On average, snow covers 40 percent of the planet’s land surfaces during any time of the year. It turns out that this snow is very critical not only to the plants and animals that live in these northern regions, but also to the southern areas like the tip of South America.
And it is important for our survival too!
“Without snow, plant and animal life would be completely different,” says biologist Jonathan Pauli of the University of Wisconsin-Madison. Pauli and other scientists, including Ben Zuckerberg, also of the University of Wisconsin-Madison, are members of a new group of researchers called winter ecologists — focusing on the relationships between animals and plants and their snow-covered environments.
“Compared to other habitats, snow ecosystems have been barely explored,” Pauli says. “That's a major oversight, considering how important snow is in the lives of so many species.” Now, that list of species includes humans too — our spring and summer water resources depend on the meltwater from winter snowfall.
Pauli and Zuckerberg’s research looks at the subnivium — a seasonal and very sensitive world beneath the snow’s surface, also known as nature’s igloo, that’s insulated and maintains a constant temperature.

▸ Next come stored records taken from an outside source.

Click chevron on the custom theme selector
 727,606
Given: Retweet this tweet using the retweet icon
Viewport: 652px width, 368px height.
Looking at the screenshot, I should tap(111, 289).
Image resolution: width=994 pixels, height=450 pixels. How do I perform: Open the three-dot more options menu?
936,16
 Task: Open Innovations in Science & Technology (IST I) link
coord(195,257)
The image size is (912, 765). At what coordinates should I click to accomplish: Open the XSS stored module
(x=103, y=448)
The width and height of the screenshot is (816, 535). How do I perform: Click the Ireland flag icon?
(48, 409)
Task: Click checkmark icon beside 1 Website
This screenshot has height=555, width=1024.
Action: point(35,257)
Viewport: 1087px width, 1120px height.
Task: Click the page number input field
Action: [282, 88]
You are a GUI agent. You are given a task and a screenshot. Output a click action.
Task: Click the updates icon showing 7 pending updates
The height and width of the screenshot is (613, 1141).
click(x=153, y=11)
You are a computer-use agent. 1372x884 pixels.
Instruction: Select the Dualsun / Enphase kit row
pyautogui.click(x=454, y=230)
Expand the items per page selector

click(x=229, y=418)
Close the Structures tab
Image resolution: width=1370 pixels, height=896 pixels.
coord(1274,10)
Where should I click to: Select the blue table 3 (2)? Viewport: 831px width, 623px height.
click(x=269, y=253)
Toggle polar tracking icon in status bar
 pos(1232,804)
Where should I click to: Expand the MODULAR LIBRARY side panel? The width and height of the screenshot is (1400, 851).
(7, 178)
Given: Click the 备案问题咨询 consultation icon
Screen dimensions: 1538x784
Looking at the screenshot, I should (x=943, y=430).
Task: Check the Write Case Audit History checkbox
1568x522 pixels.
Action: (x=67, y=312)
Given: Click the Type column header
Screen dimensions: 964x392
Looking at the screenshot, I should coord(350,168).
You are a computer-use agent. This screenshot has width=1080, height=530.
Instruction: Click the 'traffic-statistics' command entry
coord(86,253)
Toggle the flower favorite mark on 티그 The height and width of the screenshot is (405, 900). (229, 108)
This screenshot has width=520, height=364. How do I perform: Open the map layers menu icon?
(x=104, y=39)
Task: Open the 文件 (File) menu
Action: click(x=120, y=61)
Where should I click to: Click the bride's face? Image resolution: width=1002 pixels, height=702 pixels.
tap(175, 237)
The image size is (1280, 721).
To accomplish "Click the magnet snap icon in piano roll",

“We know very little about plants and animals that survive winter beneath the snow,” says Liz Blood, a program director in National Science Foundation (NSF)'s Directorate for Biological Sciences. “This research is taking an innovative approach to studying the consequences of climate change on overwintering success of plants and animals in the subnivium.”
The question becomes: What will happen if snow disappears in a warming world?
Pauli and Zuckerberg believe that warmer winters will reduce the subnivium’s duration, depth and insulation. To test this theory, they used micro-greenhouses placed at sites in Wisconsin, Minnesota and Michigan to mimic the conditions predicted for the Great Lakes region by 2050. The micro-greenhouses would automatically open when it snowed, allowing a subnivium to form inside.
As a result of a warming climate, their results showed that the subnivium showed a larger temperature variation and decreased — not increased — temperatures, because without enough snow, temperatures fell due to this loss of insulation.
“In a warmer world with less snow, winter soils would be colder because the insulating snow layer on top is reduced,” says Henry Gholz, a program director in NSF's Division of Environmental Biology. “That has implications for farmers planting crops in spring, as well as for the many burrowing mammals, microbes and insects that overwinter in snow.”
These changes will have important impacts on species that need the subnivium to survive, Zuckerberg says, “and will lead to large-scale shifts in their ranges.”
For example, shrews do not migrate but actually spend their winters in the subnivium, gangly moose use snow as a footstool to reach shoots and the ends of branches, and micro-organisms that live under the snow remain active all winter and are responsible for the summer bloom that occurs in mountain environments.
“We should be very concerned about these changes,” Pauli says.
Without snow cover and its subsequent insulation, subnivium dwellers are exposed to the frigid temperatures of winter. The future for plants and animals, including us, say Pauli and Zuckerberg, looks brightest as a white, not green, winter.